[Saved entries]
================

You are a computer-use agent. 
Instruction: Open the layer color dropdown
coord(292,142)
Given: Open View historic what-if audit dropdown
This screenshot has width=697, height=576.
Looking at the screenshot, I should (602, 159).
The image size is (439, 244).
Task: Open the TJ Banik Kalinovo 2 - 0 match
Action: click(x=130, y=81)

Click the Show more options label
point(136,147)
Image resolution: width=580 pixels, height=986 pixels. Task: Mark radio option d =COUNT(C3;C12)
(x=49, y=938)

================

Your objective
From the first line to the last, copy the data exactly.

Final answer
You are a computer-use agent. 
Instruction: Open the layer color dropdown
coord(292,142)
Given: Open View historic what-if audit dropdown
This screenshot has width=697, height=576.
Looking at the screenshot, I should (602, 159).
The image size is (439, 244).
Task: Open the TJ Banik Kalinovo 2 - 0 match
Action: click(x=130, y=81)

Click the Show more options label
point(136,147)
Image resolution: width=580 pixels, height=986 pixels. Task: Mark radio option d =COUNT(C3;C12)
(x=49, y=938)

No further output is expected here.